───── DATASET RECORDS ─────
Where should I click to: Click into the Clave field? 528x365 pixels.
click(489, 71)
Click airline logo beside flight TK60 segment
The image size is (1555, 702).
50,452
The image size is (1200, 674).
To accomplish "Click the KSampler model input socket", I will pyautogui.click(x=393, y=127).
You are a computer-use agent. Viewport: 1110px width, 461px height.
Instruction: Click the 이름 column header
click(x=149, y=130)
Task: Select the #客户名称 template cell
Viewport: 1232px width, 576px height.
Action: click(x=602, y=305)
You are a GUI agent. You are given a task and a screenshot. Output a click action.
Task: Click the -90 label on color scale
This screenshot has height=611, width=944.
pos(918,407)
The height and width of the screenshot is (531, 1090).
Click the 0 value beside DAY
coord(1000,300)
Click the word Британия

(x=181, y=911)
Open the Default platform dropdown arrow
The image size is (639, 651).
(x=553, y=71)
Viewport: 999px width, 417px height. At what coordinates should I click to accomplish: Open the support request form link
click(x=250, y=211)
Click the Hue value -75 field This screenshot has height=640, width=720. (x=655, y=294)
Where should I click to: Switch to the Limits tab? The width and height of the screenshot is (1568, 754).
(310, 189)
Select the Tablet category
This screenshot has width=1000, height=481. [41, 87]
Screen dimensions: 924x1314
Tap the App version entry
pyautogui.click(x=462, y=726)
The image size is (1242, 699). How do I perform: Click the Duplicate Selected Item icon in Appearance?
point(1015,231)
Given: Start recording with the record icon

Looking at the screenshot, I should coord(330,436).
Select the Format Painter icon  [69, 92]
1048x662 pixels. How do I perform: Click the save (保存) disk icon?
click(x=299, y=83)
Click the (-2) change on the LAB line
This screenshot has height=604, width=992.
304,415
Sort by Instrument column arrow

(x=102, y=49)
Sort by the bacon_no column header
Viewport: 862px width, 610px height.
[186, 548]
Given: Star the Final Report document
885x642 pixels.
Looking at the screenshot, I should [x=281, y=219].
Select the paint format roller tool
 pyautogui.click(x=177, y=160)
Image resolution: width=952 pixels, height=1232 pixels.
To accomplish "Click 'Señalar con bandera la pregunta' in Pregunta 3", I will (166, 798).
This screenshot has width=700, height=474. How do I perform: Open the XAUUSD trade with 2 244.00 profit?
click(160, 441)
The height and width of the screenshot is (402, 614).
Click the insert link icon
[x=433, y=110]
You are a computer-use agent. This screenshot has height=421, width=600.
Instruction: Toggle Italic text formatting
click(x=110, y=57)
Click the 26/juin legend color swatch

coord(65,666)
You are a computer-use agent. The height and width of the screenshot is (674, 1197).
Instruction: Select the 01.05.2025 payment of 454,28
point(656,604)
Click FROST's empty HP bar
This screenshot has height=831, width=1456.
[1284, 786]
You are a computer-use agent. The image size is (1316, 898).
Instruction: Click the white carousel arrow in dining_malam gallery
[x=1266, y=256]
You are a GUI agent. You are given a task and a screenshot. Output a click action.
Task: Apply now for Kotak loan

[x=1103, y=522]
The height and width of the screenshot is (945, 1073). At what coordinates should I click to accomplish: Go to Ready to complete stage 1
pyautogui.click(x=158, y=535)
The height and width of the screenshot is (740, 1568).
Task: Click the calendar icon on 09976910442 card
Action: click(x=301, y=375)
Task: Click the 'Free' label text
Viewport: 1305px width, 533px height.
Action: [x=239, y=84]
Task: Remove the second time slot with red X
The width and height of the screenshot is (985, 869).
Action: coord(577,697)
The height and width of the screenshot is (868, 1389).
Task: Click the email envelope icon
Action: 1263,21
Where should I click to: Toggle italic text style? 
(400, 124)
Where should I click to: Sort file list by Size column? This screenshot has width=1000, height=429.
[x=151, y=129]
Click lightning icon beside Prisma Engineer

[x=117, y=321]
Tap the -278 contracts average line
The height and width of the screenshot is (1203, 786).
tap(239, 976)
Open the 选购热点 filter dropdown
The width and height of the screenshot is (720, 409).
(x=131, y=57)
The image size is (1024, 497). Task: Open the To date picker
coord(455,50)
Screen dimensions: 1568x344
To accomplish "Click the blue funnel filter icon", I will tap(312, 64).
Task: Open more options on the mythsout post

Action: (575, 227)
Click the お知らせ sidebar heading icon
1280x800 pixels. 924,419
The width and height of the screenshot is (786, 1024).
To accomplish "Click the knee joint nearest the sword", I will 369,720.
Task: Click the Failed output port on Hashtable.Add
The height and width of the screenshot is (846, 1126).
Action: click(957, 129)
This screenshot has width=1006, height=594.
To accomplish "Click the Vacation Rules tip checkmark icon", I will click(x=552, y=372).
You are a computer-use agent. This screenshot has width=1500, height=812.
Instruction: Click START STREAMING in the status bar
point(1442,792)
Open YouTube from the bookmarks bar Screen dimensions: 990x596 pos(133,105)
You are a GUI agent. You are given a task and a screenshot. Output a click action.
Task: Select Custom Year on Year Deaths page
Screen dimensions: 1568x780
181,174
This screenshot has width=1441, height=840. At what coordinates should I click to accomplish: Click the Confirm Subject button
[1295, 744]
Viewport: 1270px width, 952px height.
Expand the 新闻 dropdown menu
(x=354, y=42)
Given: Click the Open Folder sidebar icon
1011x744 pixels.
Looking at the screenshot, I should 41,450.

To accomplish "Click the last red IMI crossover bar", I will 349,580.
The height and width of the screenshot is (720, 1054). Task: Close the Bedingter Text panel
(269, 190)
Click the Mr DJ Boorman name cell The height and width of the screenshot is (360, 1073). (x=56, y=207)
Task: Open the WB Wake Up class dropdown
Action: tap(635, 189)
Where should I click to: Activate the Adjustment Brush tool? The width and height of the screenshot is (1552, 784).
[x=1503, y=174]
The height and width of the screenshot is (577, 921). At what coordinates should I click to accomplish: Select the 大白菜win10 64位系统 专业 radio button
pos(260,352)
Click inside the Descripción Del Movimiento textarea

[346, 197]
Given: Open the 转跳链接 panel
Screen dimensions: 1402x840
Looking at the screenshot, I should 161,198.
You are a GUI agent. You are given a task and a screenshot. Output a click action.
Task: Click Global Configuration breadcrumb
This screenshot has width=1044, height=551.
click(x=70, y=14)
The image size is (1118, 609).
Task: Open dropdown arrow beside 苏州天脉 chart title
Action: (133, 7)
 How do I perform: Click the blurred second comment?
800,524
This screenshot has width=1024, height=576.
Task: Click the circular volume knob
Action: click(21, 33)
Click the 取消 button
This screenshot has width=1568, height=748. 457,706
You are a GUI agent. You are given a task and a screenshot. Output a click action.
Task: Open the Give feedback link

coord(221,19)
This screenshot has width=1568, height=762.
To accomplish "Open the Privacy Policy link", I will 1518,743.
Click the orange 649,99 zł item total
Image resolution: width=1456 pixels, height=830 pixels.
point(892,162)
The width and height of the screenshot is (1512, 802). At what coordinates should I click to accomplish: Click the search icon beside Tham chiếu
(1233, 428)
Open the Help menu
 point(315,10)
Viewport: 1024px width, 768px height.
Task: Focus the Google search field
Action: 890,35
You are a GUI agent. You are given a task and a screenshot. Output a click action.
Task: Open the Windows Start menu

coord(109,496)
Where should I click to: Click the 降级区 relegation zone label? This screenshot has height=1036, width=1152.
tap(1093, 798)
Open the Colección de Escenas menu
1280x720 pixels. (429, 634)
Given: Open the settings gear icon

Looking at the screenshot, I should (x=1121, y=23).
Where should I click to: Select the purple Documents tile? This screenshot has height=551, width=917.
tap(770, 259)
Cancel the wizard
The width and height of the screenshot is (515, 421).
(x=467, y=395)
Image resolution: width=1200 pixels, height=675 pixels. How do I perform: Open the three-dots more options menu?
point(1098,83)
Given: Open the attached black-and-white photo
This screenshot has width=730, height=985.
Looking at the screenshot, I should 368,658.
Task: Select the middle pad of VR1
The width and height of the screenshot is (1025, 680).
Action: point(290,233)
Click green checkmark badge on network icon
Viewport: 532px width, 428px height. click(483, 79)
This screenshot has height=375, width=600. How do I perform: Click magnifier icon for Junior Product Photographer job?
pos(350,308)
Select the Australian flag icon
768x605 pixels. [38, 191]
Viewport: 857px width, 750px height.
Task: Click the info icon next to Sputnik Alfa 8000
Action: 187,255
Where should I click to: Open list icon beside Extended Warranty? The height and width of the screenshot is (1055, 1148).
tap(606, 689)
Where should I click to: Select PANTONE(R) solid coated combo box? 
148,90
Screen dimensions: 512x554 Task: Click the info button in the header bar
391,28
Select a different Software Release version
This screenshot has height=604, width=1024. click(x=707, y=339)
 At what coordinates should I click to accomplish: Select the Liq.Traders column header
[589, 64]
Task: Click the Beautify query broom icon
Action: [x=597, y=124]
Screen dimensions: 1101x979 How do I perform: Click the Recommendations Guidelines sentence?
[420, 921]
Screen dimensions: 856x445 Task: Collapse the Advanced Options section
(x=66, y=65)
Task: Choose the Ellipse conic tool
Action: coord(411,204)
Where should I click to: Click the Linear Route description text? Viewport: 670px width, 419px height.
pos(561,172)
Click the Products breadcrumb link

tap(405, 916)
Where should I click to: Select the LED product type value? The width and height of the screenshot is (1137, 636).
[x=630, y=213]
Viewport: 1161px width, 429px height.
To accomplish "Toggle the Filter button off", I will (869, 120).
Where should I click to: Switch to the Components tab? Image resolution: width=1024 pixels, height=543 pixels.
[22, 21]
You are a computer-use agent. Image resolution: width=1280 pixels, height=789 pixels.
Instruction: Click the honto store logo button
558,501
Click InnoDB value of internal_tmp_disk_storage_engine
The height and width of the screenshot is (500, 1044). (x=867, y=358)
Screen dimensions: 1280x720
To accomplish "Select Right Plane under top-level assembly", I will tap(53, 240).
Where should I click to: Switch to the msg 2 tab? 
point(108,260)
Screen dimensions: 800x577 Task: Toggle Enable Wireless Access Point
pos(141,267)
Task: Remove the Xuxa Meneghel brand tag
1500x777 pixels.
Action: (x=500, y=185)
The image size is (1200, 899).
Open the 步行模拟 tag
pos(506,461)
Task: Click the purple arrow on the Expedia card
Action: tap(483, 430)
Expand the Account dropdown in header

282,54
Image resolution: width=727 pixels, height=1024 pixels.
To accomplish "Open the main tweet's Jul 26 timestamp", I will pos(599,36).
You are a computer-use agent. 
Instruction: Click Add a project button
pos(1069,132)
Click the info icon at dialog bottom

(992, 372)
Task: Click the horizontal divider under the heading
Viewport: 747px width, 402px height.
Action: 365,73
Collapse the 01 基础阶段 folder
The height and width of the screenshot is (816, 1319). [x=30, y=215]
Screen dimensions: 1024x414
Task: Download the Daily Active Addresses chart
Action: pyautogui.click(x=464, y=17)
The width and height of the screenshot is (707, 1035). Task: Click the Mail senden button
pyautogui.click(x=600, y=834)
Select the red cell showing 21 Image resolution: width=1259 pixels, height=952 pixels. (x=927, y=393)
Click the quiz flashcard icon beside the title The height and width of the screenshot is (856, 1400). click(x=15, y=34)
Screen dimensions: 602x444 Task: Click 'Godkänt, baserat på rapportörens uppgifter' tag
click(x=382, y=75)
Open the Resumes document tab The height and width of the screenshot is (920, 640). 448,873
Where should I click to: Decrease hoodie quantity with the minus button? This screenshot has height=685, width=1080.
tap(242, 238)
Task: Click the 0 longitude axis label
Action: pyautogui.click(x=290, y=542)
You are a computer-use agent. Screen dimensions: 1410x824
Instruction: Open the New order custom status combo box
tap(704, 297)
─────
• [THE PROBLEM]: Copy out every line of the data that includes "Remove".

• [WRITTEN REPLY]:
Task: Remove the second time slot with red X
Task: Remove the Xuxa Meneghel brand tag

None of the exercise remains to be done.